There are two main types of trusts: living trusts and testamentary trusts. A living trust (also referred to as an inter-vivos trust) is established while an individual is alive, and comes into effect once the trust agreement is signed and the trust is funded. A testamentary trust is created under the terms of a person’s will and is therefore activated on the person’s death. It is funded from the proceeds of the deceased’s estate. These trusts serve different purposes and objectives and can have different tax implications.

Here is an overview of how trusts can be used.

LIVING TRUSTS

There are a number of creative ways that you can use a living trust.
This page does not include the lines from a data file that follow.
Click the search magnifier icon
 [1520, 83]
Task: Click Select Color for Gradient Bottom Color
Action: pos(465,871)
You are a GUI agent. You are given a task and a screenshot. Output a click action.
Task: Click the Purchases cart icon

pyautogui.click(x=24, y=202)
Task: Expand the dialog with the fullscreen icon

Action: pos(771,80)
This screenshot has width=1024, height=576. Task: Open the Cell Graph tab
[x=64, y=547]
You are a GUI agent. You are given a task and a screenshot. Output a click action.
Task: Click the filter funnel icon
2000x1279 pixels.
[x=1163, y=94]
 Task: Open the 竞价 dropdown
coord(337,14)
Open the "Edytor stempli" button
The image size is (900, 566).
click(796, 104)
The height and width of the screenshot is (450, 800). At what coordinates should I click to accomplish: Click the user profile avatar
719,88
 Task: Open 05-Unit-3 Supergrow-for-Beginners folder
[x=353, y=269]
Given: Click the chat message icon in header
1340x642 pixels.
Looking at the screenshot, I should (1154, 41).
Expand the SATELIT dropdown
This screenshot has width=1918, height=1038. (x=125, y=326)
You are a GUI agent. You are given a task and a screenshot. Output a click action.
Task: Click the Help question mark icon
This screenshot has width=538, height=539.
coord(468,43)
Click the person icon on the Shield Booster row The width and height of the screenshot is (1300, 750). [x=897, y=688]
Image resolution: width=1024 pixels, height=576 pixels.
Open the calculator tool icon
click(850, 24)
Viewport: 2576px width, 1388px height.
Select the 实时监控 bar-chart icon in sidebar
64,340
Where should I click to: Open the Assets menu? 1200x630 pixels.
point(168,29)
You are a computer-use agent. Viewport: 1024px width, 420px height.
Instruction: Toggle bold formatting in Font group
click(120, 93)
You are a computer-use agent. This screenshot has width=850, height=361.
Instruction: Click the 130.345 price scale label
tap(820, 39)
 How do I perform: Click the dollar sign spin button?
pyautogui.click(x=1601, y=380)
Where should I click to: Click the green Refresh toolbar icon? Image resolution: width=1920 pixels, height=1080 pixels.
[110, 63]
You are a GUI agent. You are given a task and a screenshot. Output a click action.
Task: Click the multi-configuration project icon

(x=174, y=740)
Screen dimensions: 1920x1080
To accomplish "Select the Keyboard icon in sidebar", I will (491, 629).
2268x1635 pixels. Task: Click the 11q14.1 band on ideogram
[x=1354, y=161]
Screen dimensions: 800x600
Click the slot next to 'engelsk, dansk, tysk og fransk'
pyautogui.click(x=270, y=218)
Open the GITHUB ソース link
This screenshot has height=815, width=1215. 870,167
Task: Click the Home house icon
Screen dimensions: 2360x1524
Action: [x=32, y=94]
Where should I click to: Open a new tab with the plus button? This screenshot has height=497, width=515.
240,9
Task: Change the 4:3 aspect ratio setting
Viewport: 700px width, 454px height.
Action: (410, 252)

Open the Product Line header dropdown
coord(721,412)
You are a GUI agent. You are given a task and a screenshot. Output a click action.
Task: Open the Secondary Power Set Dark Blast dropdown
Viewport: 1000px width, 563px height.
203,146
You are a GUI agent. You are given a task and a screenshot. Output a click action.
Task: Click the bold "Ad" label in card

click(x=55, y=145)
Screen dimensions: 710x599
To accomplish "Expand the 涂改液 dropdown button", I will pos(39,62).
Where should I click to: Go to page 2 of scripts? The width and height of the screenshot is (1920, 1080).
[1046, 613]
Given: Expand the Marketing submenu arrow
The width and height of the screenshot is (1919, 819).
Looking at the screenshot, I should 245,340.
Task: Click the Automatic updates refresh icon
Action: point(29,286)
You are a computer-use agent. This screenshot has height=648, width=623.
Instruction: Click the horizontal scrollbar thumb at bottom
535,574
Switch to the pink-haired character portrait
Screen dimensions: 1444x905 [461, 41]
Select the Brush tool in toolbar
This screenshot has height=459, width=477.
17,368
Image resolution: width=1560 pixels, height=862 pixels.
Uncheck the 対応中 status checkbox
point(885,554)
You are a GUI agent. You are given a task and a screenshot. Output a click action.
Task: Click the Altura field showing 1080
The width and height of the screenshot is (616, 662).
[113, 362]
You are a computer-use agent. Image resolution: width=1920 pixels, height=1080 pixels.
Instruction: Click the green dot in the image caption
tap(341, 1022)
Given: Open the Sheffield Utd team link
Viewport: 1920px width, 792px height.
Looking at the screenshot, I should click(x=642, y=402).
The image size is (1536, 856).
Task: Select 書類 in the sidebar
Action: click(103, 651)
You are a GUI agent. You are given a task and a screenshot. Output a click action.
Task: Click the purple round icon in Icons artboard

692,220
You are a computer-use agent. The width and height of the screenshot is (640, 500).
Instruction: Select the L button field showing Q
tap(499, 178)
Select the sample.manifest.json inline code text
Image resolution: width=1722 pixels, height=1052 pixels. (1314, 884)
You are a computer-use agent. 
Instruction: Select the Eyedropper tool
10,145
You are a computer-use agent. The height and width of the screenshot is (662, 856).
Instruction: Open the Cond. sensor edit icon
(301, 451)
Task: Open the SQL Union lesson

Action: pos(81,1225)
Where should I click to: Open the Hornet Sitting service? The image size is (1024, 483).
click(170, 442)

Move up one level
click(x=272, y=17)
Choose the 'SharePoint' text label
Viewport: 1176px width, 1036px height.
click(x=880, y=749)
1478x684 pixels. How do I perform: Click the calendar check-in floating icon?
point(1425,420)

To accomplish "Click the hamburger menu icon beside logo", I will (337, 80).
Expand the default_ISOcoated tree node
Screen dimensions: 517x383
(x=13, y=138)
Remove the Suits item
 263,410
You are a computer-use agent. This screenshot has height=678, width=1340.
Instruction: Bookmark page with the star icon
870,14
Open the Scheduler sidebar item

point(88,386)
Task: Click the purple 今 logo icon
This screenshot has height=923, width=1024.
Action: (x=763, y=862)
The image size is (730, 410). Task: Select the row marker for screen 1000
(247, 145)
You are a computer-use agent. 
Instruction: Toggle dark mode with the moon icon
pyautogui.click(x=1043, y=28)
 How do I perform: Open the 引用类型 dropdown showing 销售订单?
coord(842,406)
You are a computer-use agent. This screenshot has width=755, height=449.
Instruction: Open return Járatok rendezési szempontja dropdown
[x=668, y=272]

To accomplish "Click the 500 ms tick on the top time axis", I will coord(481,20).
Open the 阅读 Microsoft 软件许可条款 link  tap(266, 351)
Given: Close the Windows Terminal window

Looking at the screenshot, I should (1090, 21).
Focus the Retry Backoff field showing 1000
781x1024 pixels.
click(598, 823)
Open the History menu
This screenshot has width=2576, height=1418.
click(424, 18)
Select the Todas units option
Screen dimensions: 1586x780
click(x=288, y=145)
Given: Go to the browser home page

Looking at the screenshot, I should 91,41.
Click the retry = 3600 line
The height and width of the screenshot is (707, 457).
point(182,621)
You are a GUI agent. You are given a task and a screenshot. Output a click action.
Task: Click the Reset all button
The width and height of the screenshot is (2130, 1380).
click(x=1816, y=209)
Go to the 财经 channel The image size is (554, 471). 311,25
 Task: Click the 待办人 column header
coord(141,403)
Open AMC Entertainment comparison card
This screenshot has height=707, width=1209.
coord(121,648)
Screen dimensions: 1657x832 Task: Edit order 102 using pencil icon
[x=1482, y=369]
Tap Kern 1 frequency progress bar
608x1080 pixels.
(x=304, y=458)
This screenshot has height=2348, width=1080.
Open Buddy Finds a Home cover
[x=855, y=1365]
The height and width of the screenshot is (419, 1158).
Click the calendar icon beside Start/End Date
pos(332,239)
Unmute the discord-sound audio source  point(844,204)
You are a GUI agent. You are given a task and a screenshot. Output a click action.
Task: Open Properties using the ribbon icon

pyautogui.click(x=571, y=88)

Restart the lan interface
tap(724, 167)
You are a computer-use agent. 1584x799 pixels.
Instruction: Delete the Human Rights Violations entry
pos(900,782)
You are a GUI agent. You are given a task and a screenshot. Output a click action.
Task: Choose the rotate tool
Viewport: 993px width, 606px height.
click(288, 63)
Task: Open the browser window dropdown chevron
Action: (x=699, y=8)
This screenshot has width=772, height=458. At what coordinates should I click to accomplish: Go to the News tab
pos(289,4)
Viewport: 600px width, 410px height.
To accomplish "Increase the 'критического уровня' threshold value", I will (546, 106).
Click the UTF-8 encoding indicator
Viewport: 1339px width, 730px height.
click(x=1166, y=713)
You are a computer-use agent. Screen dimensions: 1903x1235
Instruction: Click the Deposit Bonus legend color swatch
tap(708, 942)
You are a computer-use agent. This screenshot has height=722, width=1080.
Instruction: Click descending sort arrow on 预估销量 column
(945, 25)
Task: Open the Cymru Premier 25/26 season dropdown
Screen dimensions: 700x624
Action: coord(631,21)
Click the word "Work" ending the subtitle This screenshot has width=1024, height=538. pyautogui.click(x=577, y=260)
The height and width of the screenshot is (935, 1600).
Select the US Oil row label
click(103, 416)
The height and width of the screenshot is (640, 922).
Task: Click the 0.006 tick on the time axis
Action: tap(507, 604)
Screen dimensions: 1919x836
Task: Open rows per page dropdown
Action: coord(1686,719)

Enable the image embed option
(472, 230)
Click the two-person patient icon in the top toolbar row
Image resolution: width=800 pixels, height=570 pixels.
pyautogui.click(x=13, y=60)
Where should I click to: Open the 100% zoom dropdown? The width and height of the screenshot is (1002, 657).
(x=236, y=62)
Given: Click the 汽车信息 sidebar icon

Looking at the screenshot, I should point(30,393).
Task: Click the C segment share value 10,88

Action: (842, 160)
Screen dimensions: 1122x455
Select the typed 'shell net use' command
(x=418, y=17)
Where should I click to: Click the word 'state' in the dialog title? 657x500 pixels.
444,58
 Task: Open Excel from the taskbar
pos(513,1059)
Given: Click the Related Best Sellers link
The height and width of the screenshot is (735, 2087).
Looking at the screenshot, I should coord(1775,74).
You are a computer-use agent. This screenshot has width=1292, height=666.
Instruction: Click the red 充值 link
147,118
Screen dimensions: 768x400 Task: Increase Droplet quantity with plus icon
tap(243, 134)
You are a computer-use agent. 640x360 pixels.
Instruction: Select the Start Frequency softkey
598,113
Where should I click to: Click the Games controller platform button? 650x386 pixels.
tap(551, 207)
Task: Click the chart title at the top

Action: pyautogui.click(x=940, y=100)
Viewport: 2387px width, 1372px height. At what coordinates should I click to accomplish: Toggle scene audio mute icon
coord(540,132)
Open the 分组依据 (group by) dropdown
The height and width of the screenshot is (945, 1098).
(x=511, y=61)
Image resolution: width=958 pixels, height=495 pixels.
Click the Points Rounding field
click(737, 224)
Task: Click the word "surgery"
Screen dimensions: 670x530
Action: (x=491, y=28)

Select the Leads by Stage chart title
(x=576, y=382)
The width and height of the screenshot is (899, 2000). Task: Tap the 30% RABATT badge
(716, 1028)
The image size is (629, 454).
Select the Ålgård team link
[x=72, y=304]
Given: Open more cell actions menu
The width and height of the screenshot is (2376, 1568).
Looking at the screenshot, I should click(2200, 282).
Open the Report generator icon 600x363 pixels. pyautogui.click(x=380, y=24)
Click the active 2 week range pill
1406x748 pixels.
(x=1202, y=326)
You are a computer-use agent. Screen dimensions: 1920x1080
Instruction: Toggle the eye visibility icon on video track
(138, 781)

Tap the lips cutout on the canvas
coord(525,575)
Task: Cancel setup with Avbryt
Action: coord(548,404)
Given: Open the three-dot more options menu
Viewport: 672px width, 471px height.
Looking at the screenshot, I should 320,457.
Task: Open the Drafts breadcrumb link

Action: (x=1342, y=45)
For example:

Family trust
In this situation, you could have some of the shares in a company owned by a spouse held in the name of a family trust. Say the shares are non-voting. This family trust could be comprised of the other spouse and the children. If it is structured in the right way, the monies going to the trust by means of dividends could then be distributed through dividends to each of the members of the trust. If the members of the trust were not receiving any other income, they could each take out $23,756 of dividend income each year, tax-free. If the family members were minors, the attribution rule would not apply, if the trust was formed properly. That is, the normal Revenue Canada policy of attributing income for a minor to the parents for tax purposes would not be applicable.

Estate freeze
If you own a company or have other assets that have shown a consistent pattern of growth over a period of time, and you anticipate that the growth will continue, an estate freeze using a corporation set up for that purpose, along with a living trust agreement, could be an effective strategy to consider. The practical effect of this technique is to freeze the value of the assets in your name as of the effective date of the agreement. All future capital gains will accrue to the benefit of your beneficiaries.

Providing for family members with special needs
If you have family members who are not able to handle their own affairs (due to mental or physical incapacity, for example), a living trust could be established to provide for their financial needs. On the recipient’s death, the rest of the funds in the trust could be left for some other party, such as a charity.

Giving to charity
You may wish to set up what is referred to as a “charitable remainder trust”, in which you assist your charity of choice by means of donating a residual interest in a trust to the charity. The most common method is for the capital in the trust to go to the charity on your death, and in the meantime, you receive the income earned from the assets in the trust. It is possible that the trust be structured so that you receive a non-refundable tax credit when the trust is established, representing the projected fair market value of the residual interest, or the “remainder” (the capital available on your death). If the capital is not going to be eroded during your lifetime, it is easy to project the remainder.

There are many other uses of a living trust, including supporting your children, divorce settlements, looking after your financial needs in your retirement, avoiding probate and ensuring the confidentiality of your wishes.

TESTAMENTARY TRUSTS

There are a range of uses for this type of trust. As mentioned earlier, these trusts are a part of your will. Common options include the spousal trust, trusts set up for minor children or grandchildren, providing for family members with special needs, discretionary trusts for children who are spendthrifts and gifts for charities. Here are some examples.

Spousal trust
In this situation, you set up a trust to provide income for your spouse throughout his or life, with the capital remaining at death going to the children or grandchildren. This type of trust is common when a spouse is ill or incapacitated or lacks financial expertise. A variation of this format, if there are no children or grandchildren, is to leave the capital to charity on the death of the surviving spouse.